● Recorded data:
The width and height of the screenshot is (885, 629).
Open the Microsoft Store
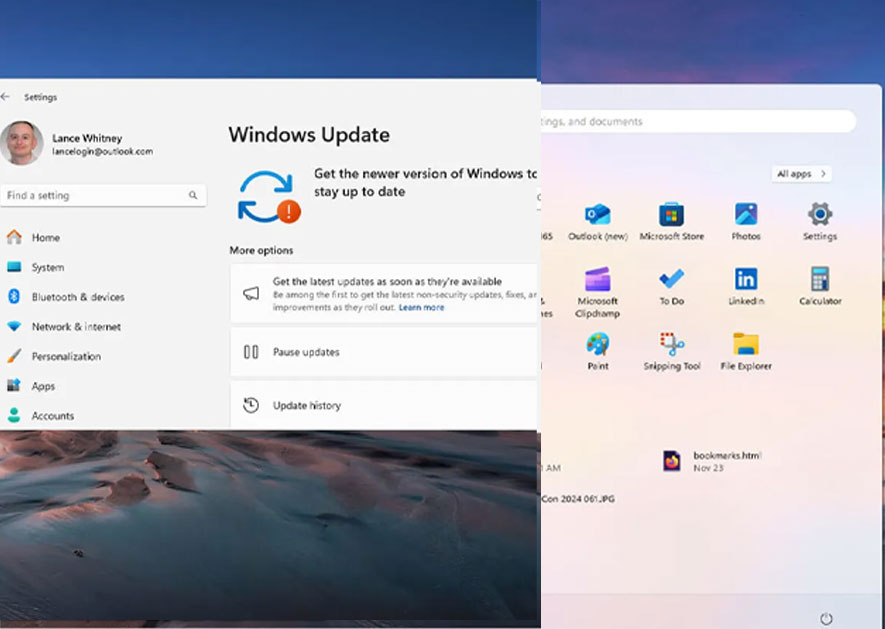(x=671, y=216)
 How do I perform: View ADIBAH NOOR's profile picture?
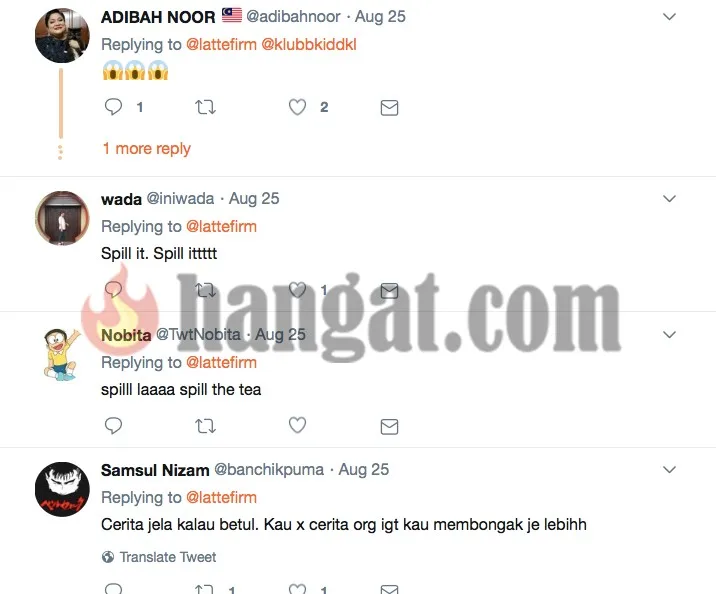[x=62, y=35]
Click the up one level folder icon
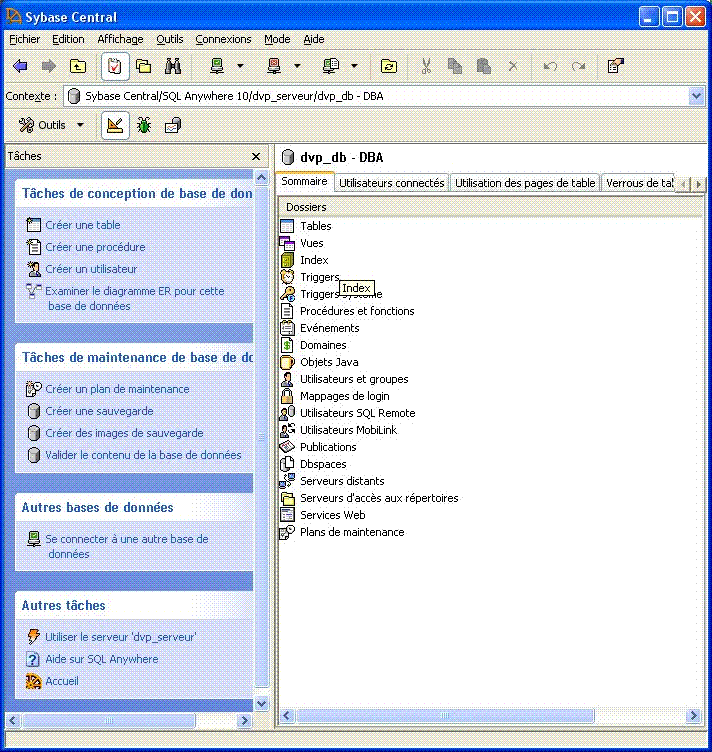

● Task directions:
Update the records by replacing "icon" with "button" and leaving everything else as it is. Leave the pictures out of your answer.

● Result of the task:
The width and height of the screenshot is (885, 629).
Open the Microsoft Store
(x=671, y=216)
 How do I perform: View ADIBAH NOOR's profile picture?
[x=62, y=35]
Click the up one level folder button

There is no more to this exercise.